Bawa was educated at Royal College Colombo, but had to leave school at seventeen when his father died while in England. His mother sent him to be trained as a planter at his uncle's estates in order to take up the management of the family estate in Aluthgama known as Brief Estate.

==Military career==
In 1929, Bawa was commissioned as a Second Lieutenant in the Ceylon Light Infantry, a reservist regiment of the Ceylon Defence Force. In 1934, Lieutenant Bawa was appointed as Aide-de-camp (ADC) to the Governor, Sir Reginald Edward Stubbs; a post held by his father years before. He served sixteen years at the King's House in the staff of the Governor and thereafter the Governor General as the ADC to Sir Andrew Caldecott, Sir Henry Monck-Mason Moore and Lord Soulbury, gaining promotion to the rank of Captain and thereafter Major. He was one of the initial officers of the newly formed Ceylon Army and one of only nine Majors in the army at the time. He retired from the army in 1950, with Captain (later General) Sepala Attygalle succeeding him to the post of ADC to the Governor General.

==Landscaping==
Having started running the 2 ha family rubber plantation known as the Brief Estate in 1929, he began making a garden and developing the estate bungalow while serving in the Army. In 1949 he inherited the estate, which had originally been acquired by his father, from his mother. After he retired from the Army, be made Brief his home and extended its gardens. As the popularity of Brief Gardens grew, he was commissioned to landscape many Embassies, public buildings and private houses in Colombo.
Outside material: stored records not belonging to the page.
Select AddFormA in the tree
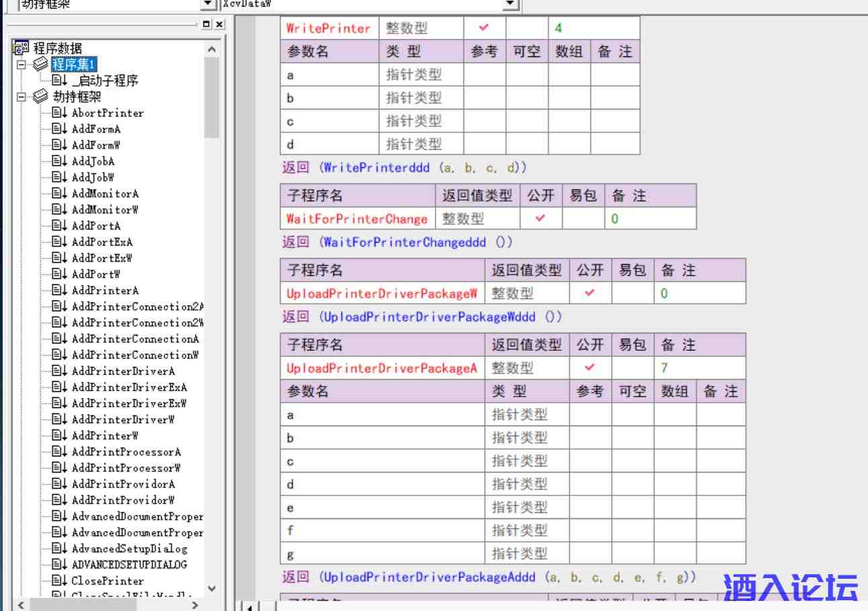The width and height of the screenshot is (868, 611). point(96,129)
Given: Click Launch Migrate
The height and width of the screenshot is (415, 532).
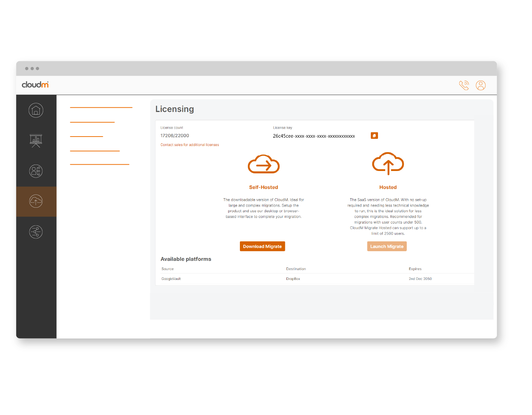Looking at the screenshot, I should tap(387, 246).
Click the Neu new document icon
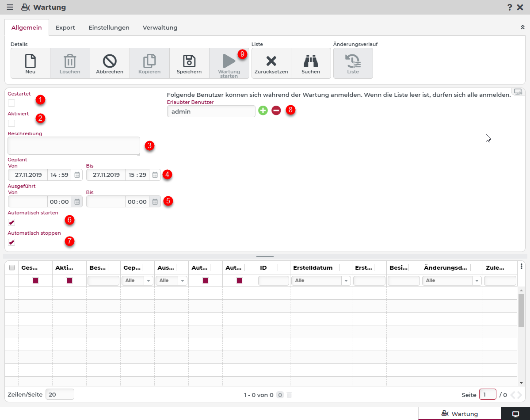530x420 pixels. [x=30, y=61]
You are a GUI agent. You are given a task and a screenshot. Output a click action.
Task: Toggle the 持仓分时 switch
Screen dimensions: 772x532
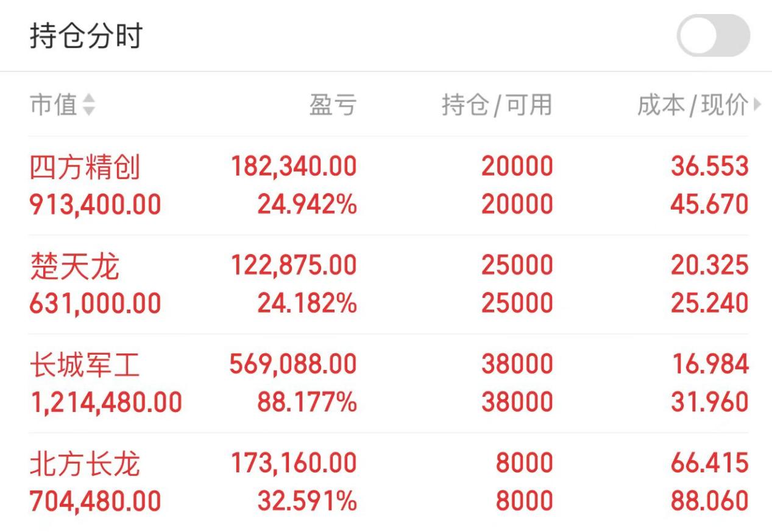point(713,36)
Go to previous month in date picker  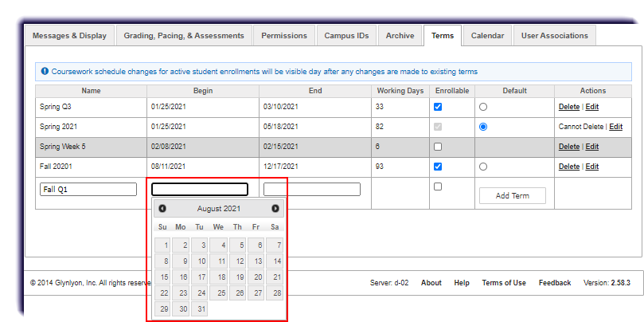162,209
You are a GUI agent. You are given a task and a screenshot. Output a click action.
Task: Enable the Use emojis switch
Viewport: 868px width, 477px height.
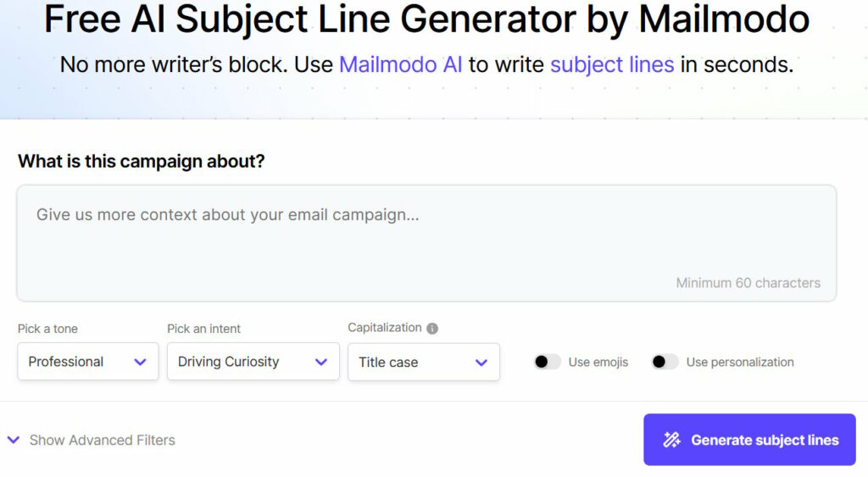tap(547, 362)
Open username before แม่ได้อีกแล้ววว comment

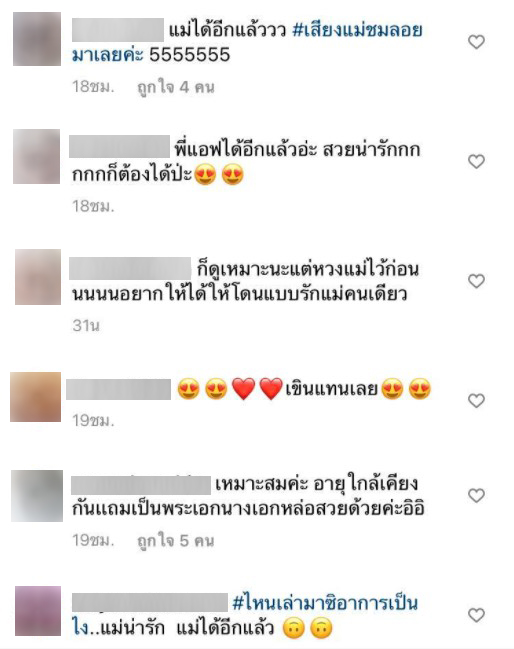tap(118, 30)
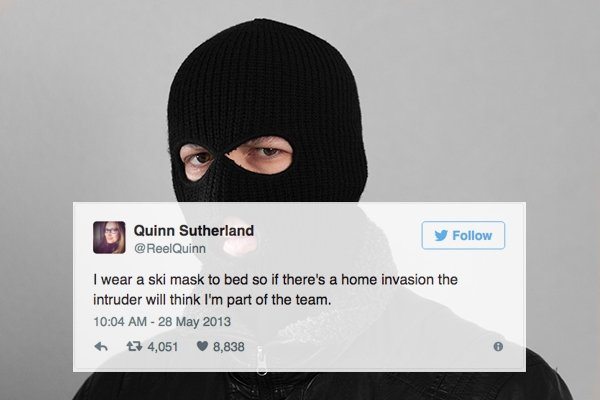
Task: Click the date 28 May 2013
Action: pyautogui.click(x=194, y=322)
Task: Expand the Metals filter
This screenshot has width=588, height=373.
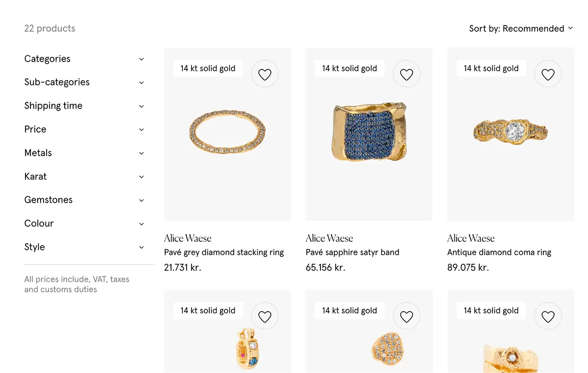Action: [84, 153]
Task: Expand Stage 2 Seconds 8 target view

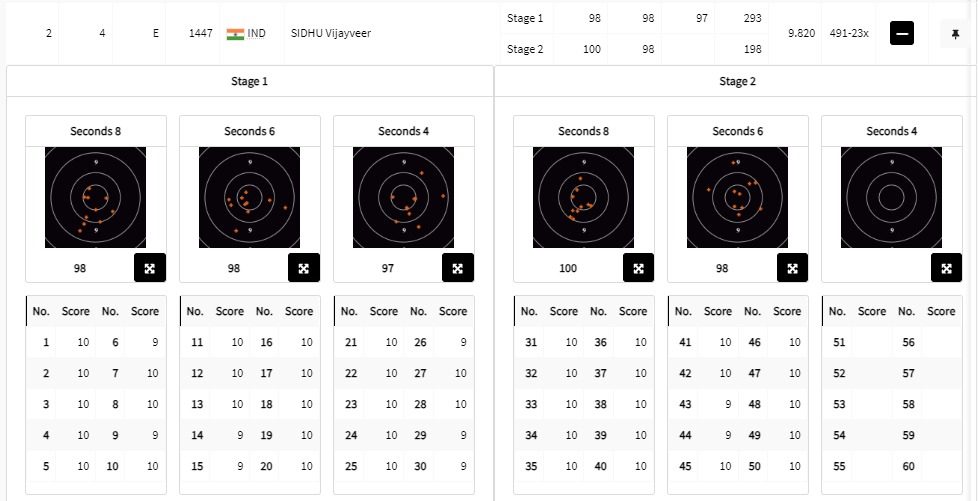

Bevis offered sanctuary to a number of Sri Lankan artists including Laki Senanayake, Ena de Silva, the dancers Chitrasena and Vajira Chitrasena and designer Barbara Sansoni. He also played host to a number of international visitors including Laurence Olivier, Vivien Leigh, the Duke of Windsor, Agatha Christie and Australian artist Donald Friend (who originally planned to stay for a week and ended up staying for six years). He also dabbled in art and sculpture. Bawa continued to develop the property until his death aged 83 on 18 September 1992. He left his estate to his workers and Brief Garden went to his manager Dooland de Silva who himself is a leading Landscape Designer in Sri Lanka. Brief Garden has been is a popular tourist destination since it was open to the public in 1969.

==Personal life==
Bawa was intelligent, well-connected and an acute social observer with a flair for art. He was openly homosexual. This is reflected in his estate which contains a number of homoerotic figures and artworks.